Although containing many written documents, Holy Tradition is not at all limited to what is written; it is not merely a body of literature. It is, on the contrary, the total life and experience of the entire Church transferred from place to place and from generation to generation. Tradition is the very life of the Church itself as it is inspired and guided by the Holy Spirit.
Not everything in the Church belongs to its Holy Tradition for not everything in the Church is done by the grace of the Holy Spirit, and not everything in the Church pertains essentially and necessarily to the Kingdom Of God. Some things in the Church are just temporal and temporary things, merely human customs and traditions of no eternal and everlasting value. Such things in themselves are not sinful or wrong. On the contrary, they may be very positive and very helpful to the life of the Church as long as they are not taken to be what they are not. Thus, it is very important in the Church to make the distinction between traditions which are merely earthly and human and passing away and the genuine Holy Tradition which pertains to the heavenly and eternal Kingdom of God.
It is also important to recognize that there are also things in the Church which not only do not belong to Holy Tradition, but which are not even to be counted among its positive human traditions. These things which are just sinful and wrong are brought into the life of the Church from the evil world. The Church in its human form, as an earthly institution, is not immune to the sins of its unholy members. These deviations and errors which creep into the life of the Church stand under the judgment and condemnation of the authentic and genuine Holy Tradition which comes from God.
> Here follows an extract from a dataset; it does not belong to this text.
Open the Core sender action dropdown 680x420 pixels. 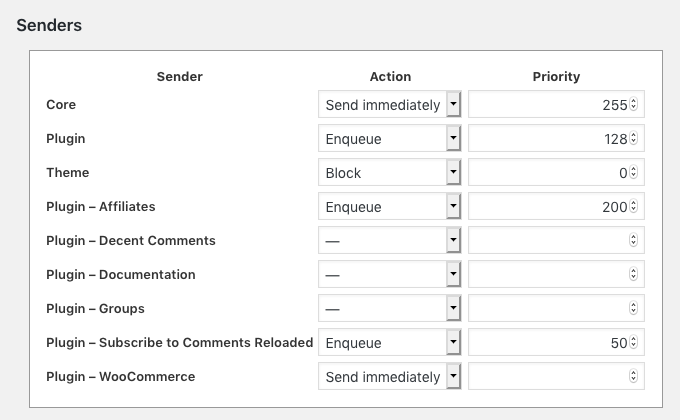click(389, 104)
Among the elements which make up the Holy Tradition of the Church, the Bible holds the first place. Next comes the Church's liturgical life and its prayer, then its dogmatic decisions and the acts of its approved Church councils, the writings of the church fathers, the lives of the saints, the canon laws, and finally the iconographic tradition together with the other inspired forms of creative artistic expression such as music and architecture. All of the elements of Holy Tradition are organically linked together in real life. None of them stands alone. None may be separated or isolated from the other or from the wholeness of the life of the Church. All come alive in the actual living of the life of the Church in every age and generation, in every time and place. As the Church continues to live by the inspiration of the Holy Spirit, the Holy Tradition of the Church will continue to grow and develop. This process will go on until the establishment of the Kingdom of God at the end of the ages." From The Orthodox Faith
by Archpriest Thomas Hopko (entire series is available on www.oca.orgThe Little "t"raditions
however are those traditions that are local in nature and not binding upon all Orthodox Christians. An example of this could be the Kolliva that is served at the memorial services of the Greek Orthodox Church, not all Orthodox Churches observe this tradition. Some orthodox parishes instead bake a bread that is given to those who attend the memorial services. It could be the way that a particular area says the Jesus Prayer (some use ropes, some use beads, some use a leather ladder). Little "t'raditions enrich the Orthodox Faith and help provide pious spiritual traditions that help the Orthodox Christian to grow due to their assigned meaning and pious practice but are not seen as dogma or required practice for all Orthodox Christians. Little "t"raditions are at times Theologumen (theological opinions of theologians that have not been declared as heretical or approved as dogma by an ecumenical council) an example of this would be the Tollhouses---the theologumen may be accepted or rejected by an Orthodox Christian as they are not necessary to one's salvation.